__Vorliegender Artikel__:
◇ ◇ ◇ ◇ ◇ ◇ ◇

2 months ago

Anführer bei Angriff getötet: Warum Sinwar für die Hamas so wichtig war



Wegen seiner Grausamkeit erhält Jihia al-Sinwar den Beinamen "Der Schlächter von Chan Junis". Der Hamas-Anführer wird nun bei einem israelischen Angriff getötet. Der Terrormiliz fehlt dadurch ein wichtiger Entscheider.

Der Hamas-Anführer Jihia al-Sinwar ist bei einem israelischen Militäreinsatz im Gazastreifen getötet worden. In Israels Krieg gegen die Hamas ist das ein wichtiger Moment - und ein herber Rückschlag für die militant-islamistische Palästinenserorganisation. Zugleich dürfte seine Tötung die Bemühungen um eine Freilassung Dutzender im Gazastreifen verbliebener Geiseln der Hamas erschweren.

Sinwar war einer der Hauptdrahtzieher hinter dem Terrorangriff der Hamas und anderer Extremisten auf Israel am 7. Oktober 2023, der den Gaza-Krieg ausgelöst hat. Nach dem Attentat auf den bisherigen politischen Anführer der militant-islamistischen Gruppe, Ismail Hanija, im Juli in Teheran rückte Sinwar an deren Spitze.

Organisierte Gefängnis-Streiks

Sinwar wurde 1962 in einem Flüchtlingslager in der Stadt Chan Junis im Süden des Gazastreifens geboren. Er war ein Mitglied der ersten Generation der Hamas, die 1987 gegründet wurde. Er stieg zum Anführer des Sicherheitsapparats der Gruppe auf, der gegen Informanten für Israel vorging. Israel verhaftete Sinwar Ende der 1980er Jahre. Er räumte ein, zwölf mutmaßliche Kollaborateure getötet zu haben. Das brachte ihm den Spitznamen "Der Schlächter von Chan Junis" ein. Sinwar wurde zu vier Mal lebenslänglicher Haft verurteilt, unter anderem wegen der Tötung zweier israelischer Soldaten.

Während seiner Zeit in Haft organisierte er Streiks im Gefängnis, um die Arbeitsbedingungen zu verbessern. Er studierte auch Hebräisch und erlangte Kenntnisse über die israelische Gesellschaft. Im Jahr 2008 überlebte er einen Hirntumor, nachdem er von israelischen Ärzten behandelt worden war. Sinwar gehörte zu den mehr als 1000 palästinensischen Gefangenen, die 2011 von Ministerpräsident Benjamin Netanjahu im Rahmen eines Austauschs für einen israelischen Soldaten freigelassen wurden, den die Hamas bei einem grenzüberschreitenden Überfall gefangen genommen hatte.

Aufstieg zur Macht in Gaza

Nach seiner Rückkehr in den Gazastreifen stieg Sinwar schnell in der Hamas-Führungsriege auf und war bald für seine Skrupellosigkeit berüchtigt. Gemeinhin wird angenommen, dass er hinter der Ermordung eines anderen hochrangigen Hamas-Befehlshabers, Mahmud Ischtewi, im Jahr 2016 in einem internen Machtkampf steckte.

◇ ◇ ◇ ◇ ◇ ◇ ◇

__Ihre Aufgaben__:
(A) Übertragen Sie folgenden Satz aus dem Artikel über Jihia al-Sinwar ins Englische: „Sinwar wurde 1962 in einem Flüchtlingslager in der Stadt Chan Junis im Süden des Gazastreifens geboren.“
(B) Geben Sie den Abschnitt des Artikels über Jihia al-Sinwar wortgetreu aus, beginnend bei „Organisierte Gefängnis-Streiks“ und endend bei „zweier israelischer Soldaten.“.
Die anschließende Liste ist eigenständiges Material und steht in keinem Zusammenhang mit dem Artikel.

__Vorliegende Liste__:
◇ ◇ ◇ ◇ ◇ ◇ ◇

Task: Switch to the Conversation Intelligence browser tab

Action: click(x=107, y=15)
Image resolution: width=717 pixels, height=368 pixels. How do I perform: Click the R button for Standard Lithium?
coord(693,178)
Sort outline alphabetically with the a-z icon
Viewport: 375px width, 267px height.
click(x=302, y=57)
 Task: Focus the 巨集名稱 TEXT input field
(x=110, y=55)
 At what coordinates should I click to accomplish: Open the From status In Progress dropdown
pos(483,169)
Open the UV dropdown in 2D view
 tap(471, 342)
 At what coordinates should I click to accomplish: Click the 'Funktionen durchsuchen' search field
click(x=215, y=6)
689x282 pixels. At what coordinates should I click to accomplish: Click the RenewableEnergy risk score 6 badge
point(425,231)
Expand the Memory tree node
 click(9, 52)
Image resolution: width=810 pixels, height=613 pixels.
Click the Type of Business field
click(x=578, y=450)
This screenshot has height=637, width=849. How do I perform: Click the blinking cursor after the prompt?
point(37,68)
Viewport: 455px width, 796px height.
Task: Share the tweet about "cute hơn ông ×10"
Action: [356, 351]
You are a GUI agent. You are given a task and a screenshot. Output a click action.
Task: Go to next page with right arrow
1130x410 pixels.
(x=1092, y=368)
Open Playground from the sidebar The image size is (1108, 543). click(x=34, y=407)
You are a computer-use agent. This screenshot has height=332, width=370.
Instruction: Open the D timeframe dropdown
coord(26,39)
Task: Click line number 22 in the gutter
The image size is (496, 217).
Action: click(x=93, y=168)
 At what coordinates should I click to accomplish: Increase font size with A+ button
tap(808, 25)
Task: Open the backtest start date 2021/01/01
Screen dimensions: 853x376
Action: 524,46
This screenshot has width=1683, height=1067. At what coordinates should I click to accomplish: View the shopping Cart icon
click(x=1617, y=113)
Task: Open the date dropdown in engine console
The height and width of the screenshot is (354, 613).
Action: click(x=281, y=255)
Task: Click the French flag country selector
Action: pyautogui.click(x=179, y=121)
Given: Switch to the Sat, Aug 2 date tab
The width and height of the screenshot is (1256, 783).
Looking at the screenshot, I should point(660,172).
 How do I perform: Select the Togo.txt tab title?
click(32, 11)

◇ ◇ ◇ ◇ ◇ ◇ ◇

__Lösungen je Aufgabe__:
(A) Sinwar was born in 1962 in a refugee camp in the city of Khan Younis in the south of the Gaza Strip.

(B)
Organisierte Gefängnis-Streiks

Sinwar wurde 1962 in einem Flüchtlingslager in der Stadt Chan Junis im Süden des Gazastreifens geboren. Er war ein Mitglied der ersten Generation der Hamas, die 1987 gegründet wurde. Er stieg zum Anführer des Sicherheitsapparats der Gruppe auf, der gegen Informanten für Israel vorging. Israel verhaftete Sinwar Ende der 1980er Jahre. Er räumte ein, zwölf mutmaßliche Kollaborateure getötet zu haben. Das brachte ihm den Spitznamen "Der Schlächter von Chan Junis" ein. Sinwar wurde zu vier Mal lebenslänglicher Haft verurteilt, unter anderem wegen der Tötung zweier israelischer Soldaten.